All of this factors in, and you could see it in practice the other day, the spring in the step of the freshmen, the new big man showing legit shooting range. Lange will have interesting decisions to make about allocating minutes in his rotation. Nice problems to have, really for the first time in his tenure.

But it starts with Reynolds.

“The spirit that he brings,” Lange said. “The guys respect him as a human first. He’s a great teammate. He’s coachable, so they see an example of what we want a guy to be in terms of being a program member. And then his talent — he’s a returning all-Big 5 first-team guy, an all-A-10 second-team guy — you could argue he could have been first. He’s a 1,000-point scorer in two years. He’s closed games out for us. He’s talented. He’s a junior.”

In an age where all that means choices.

“He would have had a ton of them,” Lange said of the transfer market. “Erik could play anywhere he wants. Now can he be the same player anywhere he wants? That part I don’t know. I know he’s mindful of the teammates that he has, the relationships with the coaches, and his role. But it’s not for lack of choices.”

“This is what I came here for and I’m getting better because of the place I came to,” Reynolds said. “This is what I expected to get out of the program. So why would I leave it?”

There’s all sorts of logic there. St. Joe’s looks primed for a step up into A-10 contention. A big season on Hawk Hill, any way you look at it.

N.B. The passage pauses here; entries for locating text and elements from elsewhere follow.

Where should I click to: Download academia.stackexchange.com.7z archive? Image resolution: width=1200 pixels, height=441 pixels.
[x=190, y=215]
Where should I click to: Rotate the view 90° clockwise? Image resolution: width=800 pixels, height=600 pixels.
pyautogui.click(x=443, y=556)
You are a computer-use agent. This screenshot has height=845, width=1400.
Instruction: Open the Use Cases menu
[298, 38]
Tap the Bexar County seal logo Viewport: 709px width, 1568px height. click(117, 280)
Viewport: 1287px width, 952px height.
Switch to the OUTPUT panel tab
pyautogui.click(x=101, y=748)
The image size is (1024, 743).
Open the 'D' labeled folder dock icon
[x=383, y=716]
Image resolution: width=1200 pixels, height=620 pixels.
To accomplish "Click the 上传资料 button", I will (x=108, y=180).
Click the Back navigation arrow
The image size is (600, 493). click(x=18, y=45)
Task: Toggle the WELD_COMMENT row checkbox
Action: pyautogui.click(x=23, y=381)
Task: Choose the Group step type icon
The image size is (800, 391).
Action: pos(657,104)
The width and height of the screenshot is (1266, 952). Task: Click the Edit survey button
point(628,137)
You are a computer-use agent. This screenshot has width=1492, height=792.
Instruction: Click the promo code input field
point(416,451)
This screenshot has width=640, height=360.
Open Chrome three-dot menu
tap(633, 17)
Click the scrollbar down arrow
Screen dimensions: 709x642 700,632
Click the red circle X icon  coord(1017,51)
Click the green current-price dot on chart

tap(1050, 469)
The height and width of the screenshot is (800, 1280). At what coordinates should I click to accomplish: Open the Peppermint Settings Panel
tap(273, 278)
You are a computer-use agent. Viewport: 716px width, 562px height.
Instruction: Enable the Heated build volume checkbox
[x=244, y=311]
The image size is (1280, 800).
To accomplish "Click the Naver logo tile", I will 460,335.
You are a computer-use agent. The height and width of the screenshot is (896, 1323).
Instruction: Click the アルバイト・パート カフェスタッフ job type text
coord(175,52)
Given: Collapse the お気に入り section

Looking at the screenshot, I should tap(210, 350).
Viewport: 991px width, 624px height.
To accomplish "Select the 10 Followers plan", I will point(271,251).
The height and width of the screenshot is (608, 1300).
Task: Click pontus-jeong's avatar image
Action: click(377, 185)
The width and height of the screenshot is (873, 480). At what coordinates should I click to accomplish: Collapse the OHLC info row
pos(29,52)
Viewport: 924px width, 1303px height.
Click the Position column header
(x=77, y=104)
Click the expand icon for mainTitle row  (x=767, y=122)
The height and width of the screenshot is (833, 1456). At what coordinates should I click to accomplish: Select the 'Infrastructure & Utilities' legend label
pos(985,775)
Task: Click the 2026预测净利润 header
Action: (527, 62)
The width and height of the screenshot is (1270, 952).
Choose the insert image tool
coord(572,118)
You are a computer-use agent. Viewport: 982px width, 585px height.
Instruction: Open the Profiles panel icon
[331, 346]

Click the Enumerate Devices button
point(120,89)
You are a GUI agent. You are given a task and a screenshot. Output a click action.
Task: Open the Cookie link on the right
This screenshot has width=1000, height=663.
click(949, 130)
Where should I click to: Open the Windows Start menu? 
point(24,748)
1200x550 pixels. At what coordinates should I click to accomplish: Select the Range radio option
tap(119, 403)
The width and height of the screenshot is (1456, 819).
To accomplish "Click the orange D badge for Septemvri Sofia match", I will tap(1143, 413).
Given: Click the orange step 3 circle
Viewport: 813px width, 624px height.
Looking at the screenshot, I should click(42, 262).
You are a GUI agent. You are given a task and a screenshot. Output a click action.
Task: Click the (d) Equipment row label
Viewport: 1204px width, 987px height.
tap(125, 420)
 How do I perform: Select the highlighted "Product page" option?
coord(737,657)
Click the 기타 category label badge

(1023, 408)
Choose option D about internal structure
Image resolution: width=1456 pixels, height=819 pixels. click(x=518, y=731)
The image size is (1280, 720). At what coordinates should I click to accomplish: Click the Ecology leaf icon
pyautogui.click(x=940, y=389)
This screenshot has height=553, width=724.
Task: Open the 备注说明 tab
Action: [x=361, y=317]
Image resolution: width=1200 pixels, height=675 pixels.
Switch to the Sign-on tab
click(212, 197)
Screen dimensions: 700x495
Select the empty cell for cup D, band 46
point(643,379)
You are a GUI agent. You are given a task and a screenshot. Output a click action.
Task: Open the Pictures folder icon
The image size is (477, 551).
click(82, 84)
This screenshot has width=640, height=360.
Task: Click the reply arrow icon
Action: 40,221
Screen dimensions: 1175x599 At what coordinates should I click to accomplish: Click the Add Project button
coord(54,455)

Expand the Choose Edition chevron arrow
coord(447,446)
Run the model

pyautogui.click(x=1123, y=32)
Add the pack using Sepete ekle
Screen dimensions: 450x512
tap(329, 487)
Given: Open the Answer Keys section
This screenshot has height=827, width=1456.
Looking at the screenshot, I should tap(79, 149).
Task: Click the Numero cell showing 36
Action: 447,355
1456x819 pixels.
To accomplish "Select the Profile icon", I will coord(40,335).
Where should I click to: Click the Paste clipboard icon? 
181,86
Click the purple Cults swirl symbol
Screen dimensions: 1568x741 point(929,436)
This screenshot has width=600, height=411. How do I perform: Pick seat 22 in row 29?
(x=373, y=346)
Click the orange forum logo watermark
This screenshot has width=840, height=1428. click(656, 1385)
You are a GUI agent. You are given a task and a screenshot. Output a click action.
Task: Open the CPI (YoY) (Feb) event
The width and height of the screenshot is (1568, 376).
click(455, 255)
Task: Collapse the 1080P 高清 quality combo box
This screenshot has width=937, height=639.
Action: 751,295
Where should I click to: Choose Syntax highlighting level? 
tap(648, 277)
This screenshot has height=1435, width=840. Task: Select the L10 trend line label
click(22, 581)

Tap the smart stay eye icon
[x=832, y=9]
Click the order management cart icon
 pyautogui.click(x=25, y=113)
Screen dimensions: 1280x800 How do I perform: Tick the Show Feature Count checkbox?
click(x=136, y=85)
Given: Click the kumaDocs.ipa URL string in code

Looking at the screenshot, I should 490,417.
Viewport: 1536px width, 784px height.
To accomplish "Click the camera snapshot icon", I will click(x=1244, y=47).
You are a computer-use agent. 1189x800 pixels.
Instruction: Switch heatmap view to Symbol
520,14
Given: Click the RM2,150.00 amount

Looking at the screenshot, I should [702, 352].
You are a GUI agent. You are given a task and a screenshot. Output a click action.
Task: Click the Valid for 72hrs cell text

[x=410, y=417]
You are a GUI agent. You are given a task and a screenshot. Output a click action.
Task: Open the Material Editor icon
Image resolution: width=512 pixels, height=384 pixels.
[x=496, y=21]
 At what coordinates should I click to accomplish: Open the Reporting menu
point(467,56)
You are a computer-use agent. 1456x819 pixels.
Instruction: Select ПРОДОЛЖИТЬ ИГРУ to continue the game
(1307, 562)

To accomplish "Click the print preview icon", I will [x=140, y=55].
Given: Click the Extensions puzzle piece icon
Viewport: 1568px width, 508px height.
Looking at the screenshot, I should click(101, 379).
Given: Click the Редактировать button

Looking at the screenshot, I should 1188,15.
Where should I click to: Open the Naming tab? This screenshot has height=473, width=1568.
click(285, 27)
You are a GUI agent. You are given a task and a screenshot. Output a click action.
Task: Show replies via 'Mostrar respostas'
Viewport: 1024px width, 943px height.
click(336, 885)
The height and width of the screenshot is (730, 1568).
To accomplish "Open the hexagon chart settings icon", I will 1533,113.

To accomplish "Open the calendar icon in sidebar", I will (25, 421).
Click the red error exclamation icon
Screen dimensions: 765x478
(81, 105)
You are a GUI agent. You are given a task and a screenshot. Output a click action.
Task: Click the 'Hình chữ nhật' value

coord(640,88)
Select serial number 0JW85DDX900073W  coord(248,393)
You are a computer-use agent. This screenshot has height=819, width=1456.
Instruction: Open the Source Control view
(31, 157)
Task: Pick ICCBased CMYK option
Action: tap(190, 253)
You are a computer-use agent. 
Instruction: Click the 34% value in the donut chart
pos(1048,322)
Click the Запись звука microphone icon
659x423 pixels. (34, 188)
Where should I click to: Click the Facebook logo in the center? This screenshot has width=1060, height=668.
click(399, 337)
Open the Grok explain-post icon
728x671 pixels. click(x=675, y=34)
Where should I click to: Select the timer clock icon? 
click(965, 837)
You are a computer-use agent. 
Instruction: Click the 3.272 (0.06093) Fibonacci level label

St. Joe’s has a collective up and running. You can’t ignore the NIL world.

“No, no, no,” Lange said. “I really believe that our alliance is going to be extremely strong once our fan base, constituents, alumni understand the importance of this to the actual existence of St. Joseph’s basketball. This is an extremely passionate place. I feel we will be in that at a high level.”

Erik Reynolds just offers a little proof that this is only part of the puzzle.

“There’s always going to be more somewhere else, right?” Lange said. “Always.”

Reynolds said he stayed for the same reason he committed in the first place.

“I saw the vision of Coach Lange and it’s starting to come together,” Reynolds said in his final thoughts. “Like, a lot more. It got better each year I was here. Now, the confidence is different, the energy is different here, within the team, within the coaches, within myself.”